As a technical sales leader, continuous analysis of your business plays a crucial role in your business trajectory.

Presales, sales engineers, solution architects and technical sales operate in a highly dynamic business environment where multiple factors are rapidly evolving. Leaders of these global organizations need continuous analysis to run their businesses effectively. The quality and structure of the data that leads have directly impacts that analysis and improves the confidence level of business decisions. The ability to analyze past, present and future data will also influence management decisions.  Here is a simple guide for technical sales leaders to help you analyze your business towards success. Enjoy.


Technical Sales Leadership: The Analysis of your Business is the Key to your Success

Three simple steps to improve the analysis of your business.

Step 1: Data

We live in a world where data-driven decisions are necessary to effectively run a business.

  • Structured Data: Ensure the ongoing efficacy of your structured data to accurately reflect the business.
  • Semi-Structured Data: Wrangle other data sources, if the ROI is there, to get a broader view of your business
  • Unstructured Data: Digitize your workflow and unify your unstructured data to get a complete picture of the business

Step 2: Confidence

We must make business decisions with imperfect data and confidence levels that eventually guide us to the right decisions.

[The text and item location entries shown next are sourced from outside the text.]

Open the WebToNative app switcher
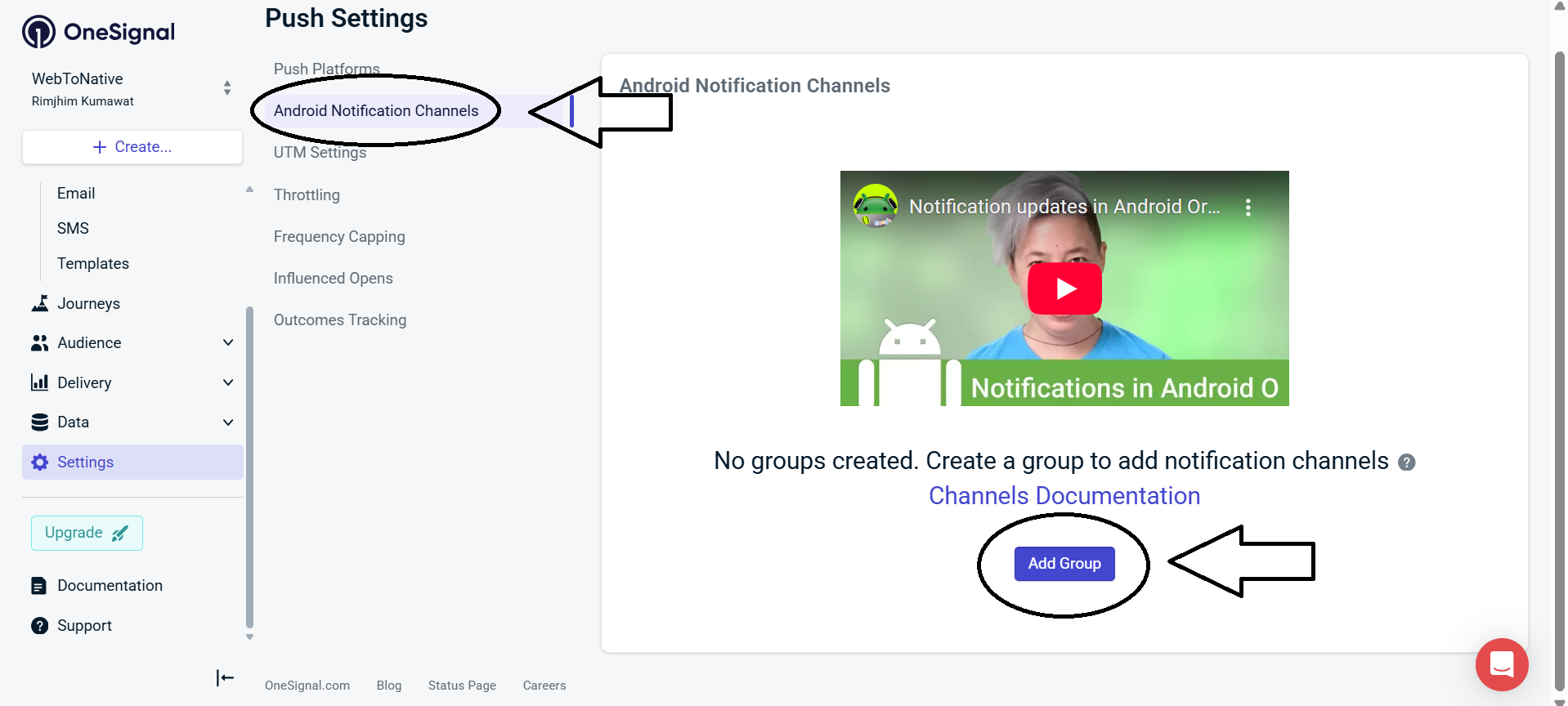Screen dimensions: 1568x706 [226, 88]
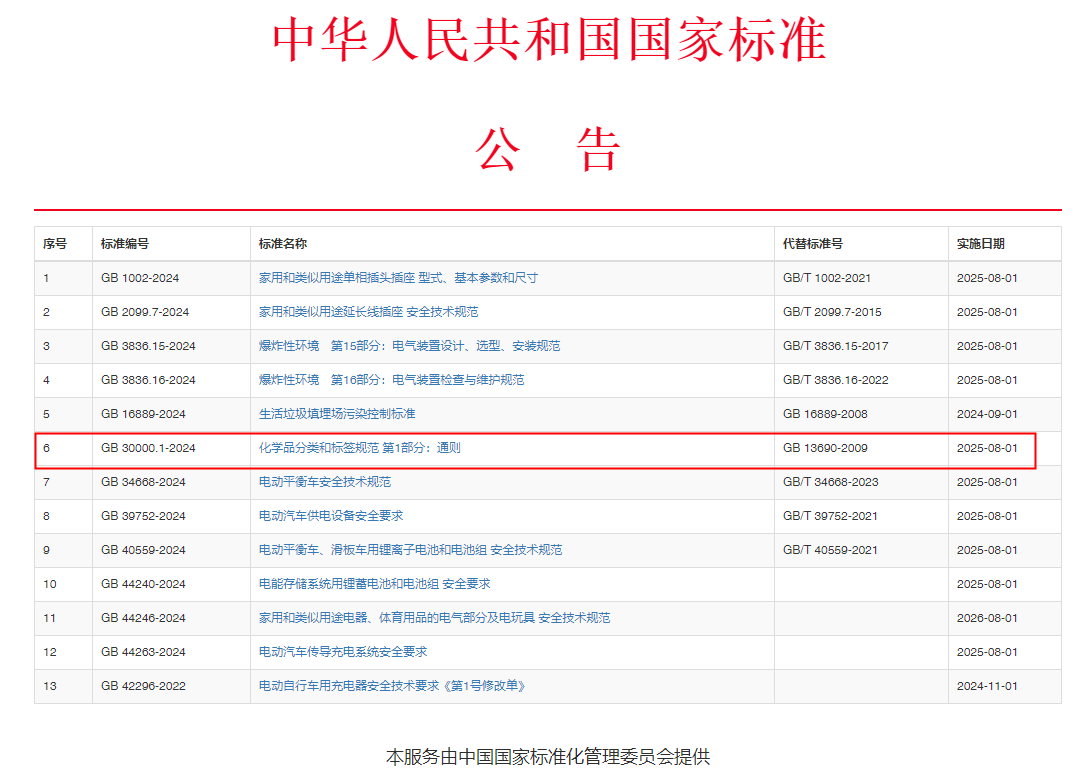This screenshot has width=1085, height=783.
Task: Open the GB 1002-2024 plug standard link
Action: (395, 277)
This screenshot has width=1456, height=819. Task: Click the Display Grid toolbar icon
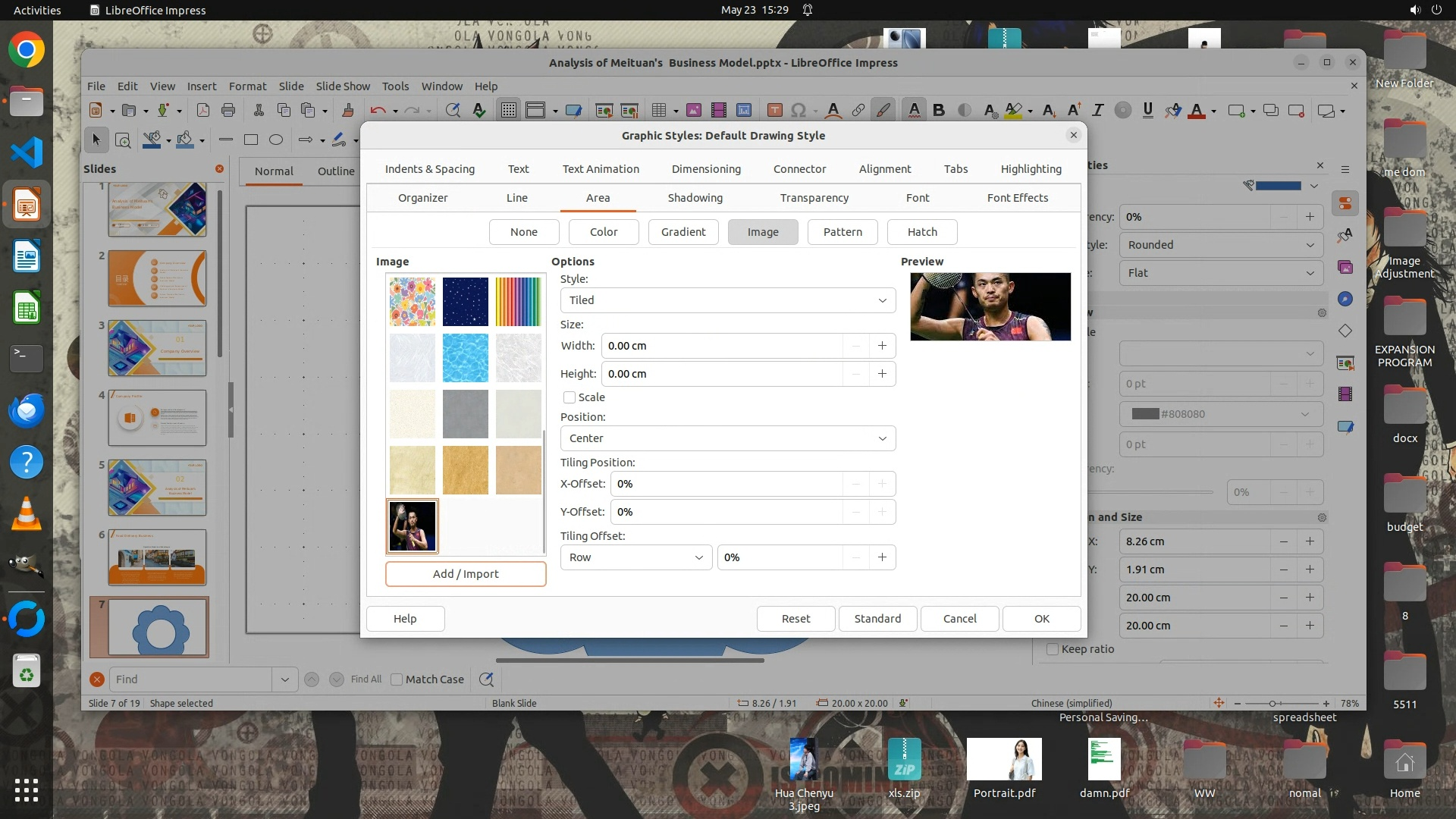508,111
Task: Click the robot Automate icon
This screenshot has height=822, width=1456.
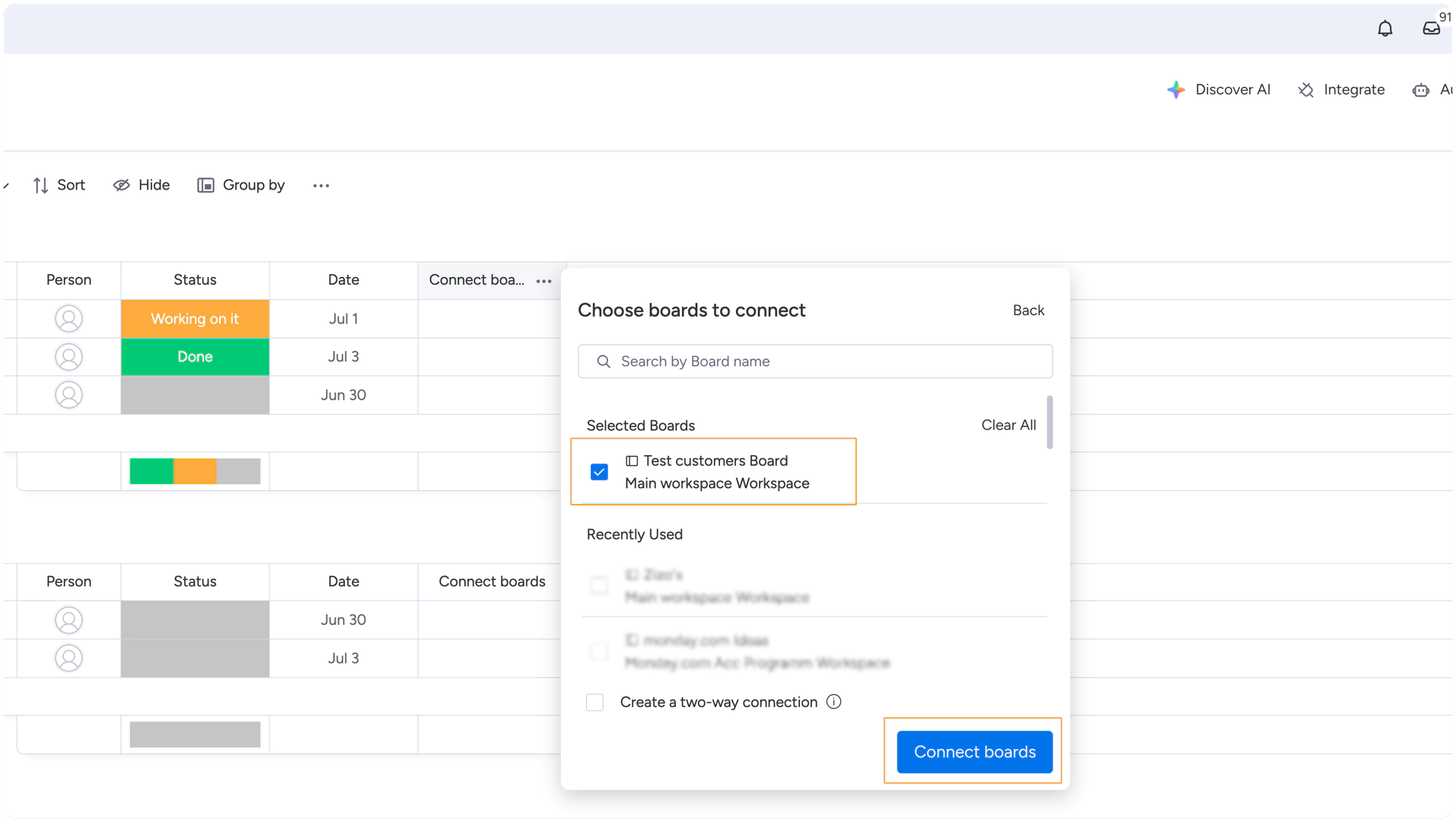Action: click(1420, 90)
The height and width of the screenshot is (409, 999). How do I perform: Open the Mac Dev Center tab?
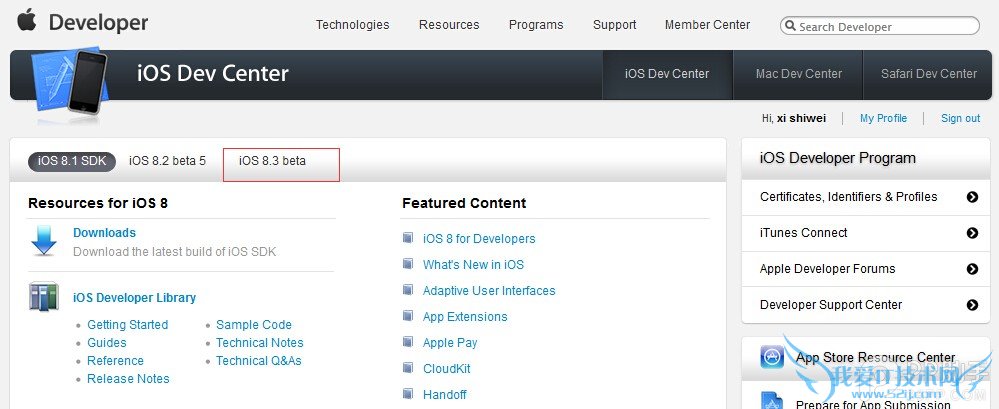tap(799, 74)
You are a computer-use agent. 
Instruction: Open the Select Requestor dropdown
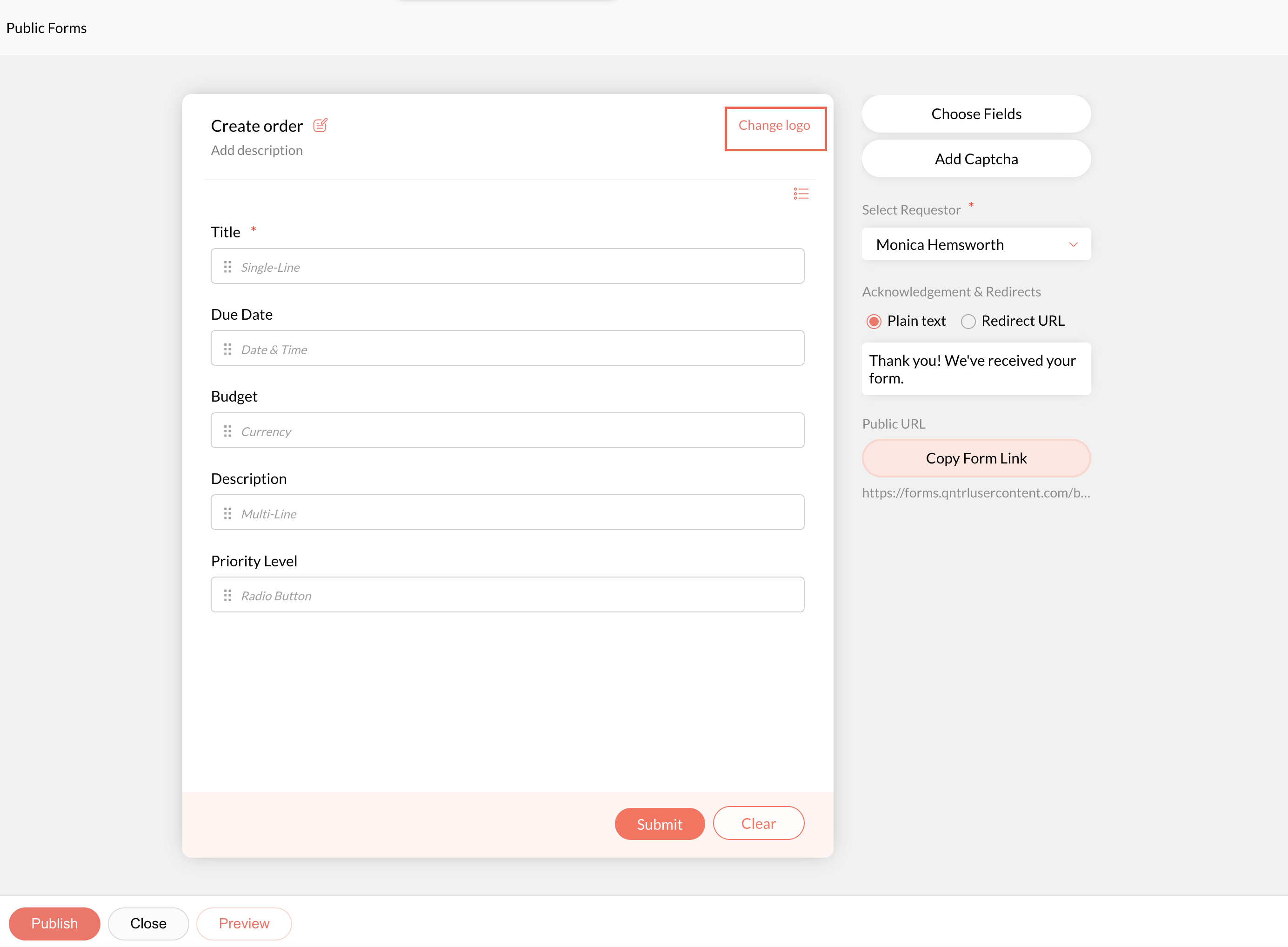975,244
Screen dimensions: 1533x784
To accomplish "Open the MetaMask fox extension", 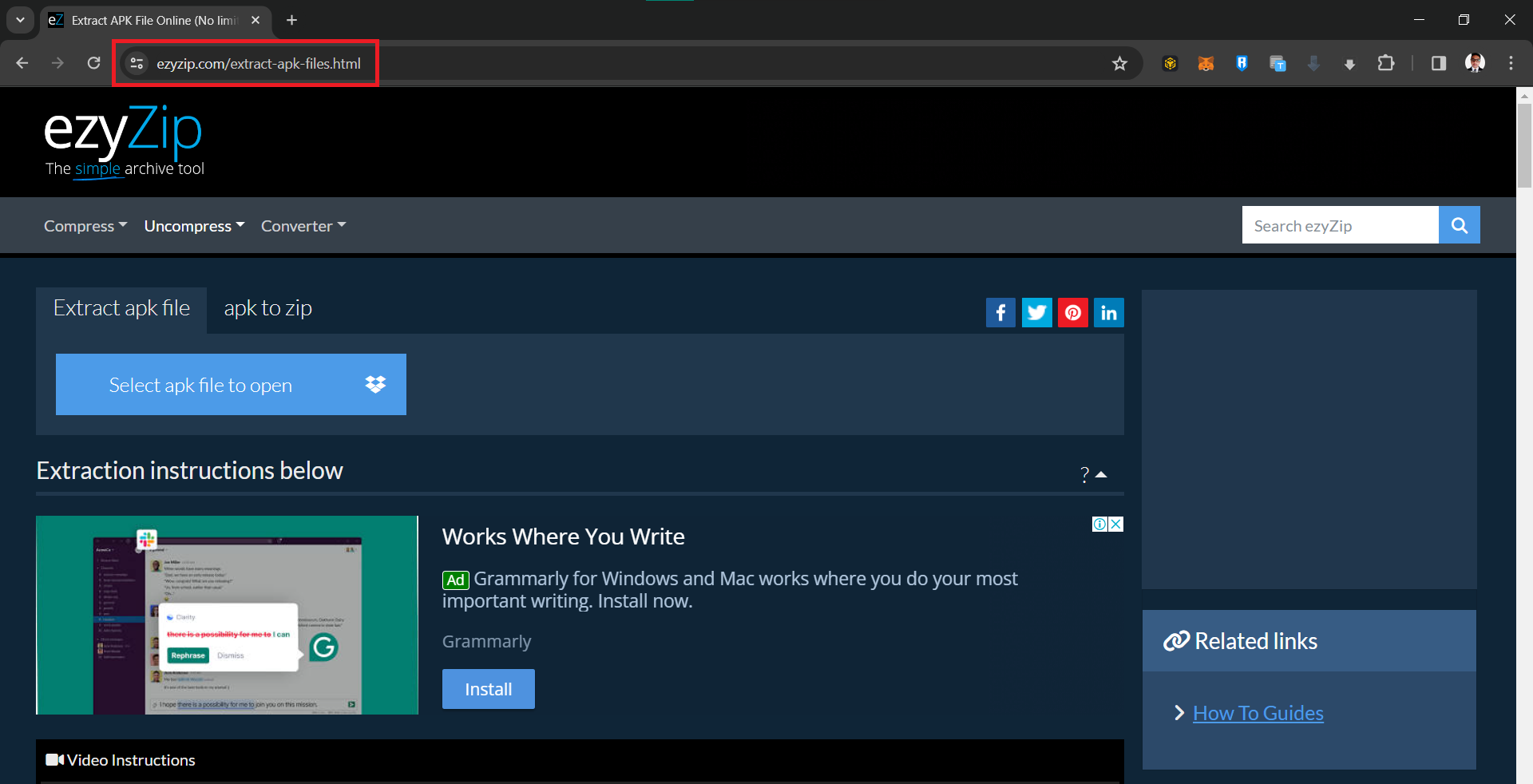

  • High Confidence: Timely, accurate, and structured data with a history of being accurate improves the confidence level of decisions.
  • Medium Confidence: Data that is manually entered once per week only provides part of the picture and delivers a medium confidence level.
  • Low Confidence: Data that is entered inconsistently across various systems can lead to errors, frustration, and low confidence levels.

Step 3: Trend

Time is the most precious and constant commodity that forces management decisions. Analyze your technical sales business on an ongoing basis so you can own your success.

  • Past: Backward-looking analysis, based on lagging indicators, is informative and allows for corrections after costs have been incurred.
  • Present: Real-time corrective actions, based on leading indicators, enable decisions to get things back on track.
  • Future: Predictive analysis can be powerful if the underlying data integrity is high, so as to minimize false positives and negatives.